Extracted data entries
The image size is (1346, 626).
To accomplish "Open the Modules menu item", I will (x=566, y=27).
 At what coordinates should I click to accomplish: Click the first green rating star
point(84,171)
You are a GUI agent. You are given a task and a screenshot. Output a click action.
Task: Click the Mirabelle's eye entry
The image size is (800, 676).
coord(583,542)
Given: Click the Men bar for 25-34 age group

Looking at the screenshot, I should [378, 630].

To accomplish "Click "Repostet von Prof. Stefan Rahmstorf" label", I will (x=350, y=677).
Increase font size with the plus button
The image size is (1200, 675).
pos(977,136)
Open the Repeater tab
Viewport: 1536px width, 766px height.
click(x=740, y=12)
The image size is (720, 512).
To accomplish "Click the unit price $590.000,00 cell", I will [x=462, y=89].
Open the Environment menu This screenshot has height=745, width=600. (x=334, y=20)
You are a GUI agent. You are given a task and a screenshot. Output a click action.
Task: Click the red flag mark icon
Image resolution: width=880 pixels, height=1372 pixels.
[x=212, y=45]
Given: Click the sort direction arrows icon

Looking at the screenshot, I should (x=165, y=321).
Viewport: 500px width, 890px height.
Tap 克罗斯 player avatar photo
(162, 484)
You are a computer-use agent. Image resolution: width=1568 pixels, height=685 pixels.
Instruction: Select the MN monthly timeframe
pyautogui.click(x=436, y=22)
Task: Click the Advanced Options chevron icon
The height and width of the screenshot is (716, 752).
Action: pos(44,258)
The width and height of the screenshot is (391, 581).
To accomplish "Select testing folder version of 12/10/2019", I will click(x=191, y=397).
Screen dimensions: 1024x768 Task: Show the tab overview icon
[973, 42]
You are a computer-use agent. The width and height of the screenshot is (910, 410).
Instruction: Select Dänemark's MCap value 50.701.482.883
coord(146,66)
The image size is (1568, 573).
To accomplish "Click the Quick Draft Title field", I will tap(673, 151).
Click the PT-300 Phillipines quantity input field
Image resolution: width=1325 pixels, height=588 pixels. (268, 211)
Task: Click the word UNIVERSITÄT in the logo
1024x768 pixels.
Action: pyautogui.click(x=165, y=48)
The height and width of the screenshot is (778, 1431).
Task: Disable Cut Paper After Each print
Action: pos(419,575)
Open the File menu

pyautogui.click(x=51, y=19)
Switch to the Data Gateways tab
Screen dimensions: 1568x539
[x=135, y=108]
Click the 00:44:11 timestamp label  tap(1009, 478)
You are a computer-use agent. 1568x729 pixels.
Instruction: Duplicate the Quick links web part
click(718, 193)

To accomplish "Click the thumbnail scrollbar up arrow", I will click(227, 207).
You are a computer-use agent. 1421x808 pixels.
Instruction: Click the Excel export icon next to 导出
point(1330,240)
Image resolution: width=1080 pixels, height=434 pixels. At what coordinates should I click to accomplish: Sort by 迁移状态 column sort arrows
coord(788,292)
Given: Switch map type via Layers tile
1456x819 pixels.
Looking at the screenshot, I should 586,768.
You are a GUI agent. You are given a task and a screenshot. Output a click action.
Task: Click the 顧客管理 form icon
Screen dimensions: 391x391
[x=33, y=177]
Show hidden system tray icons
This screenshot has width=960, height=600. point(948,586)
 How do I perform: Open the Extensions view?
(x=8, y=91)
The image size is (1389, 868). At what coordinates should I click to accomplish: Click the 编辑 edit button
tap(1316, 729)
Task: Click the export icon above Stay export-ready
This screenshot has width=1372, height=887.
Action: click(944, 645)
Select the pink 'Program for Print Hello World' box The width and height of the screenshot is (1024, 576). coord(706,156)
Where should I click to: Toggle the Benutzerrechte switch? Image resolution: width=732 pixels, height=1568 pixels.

Your assignment
Scan the data above line by line. Please say how many lines hold the word "will", and give only that number.

Finished exercise
6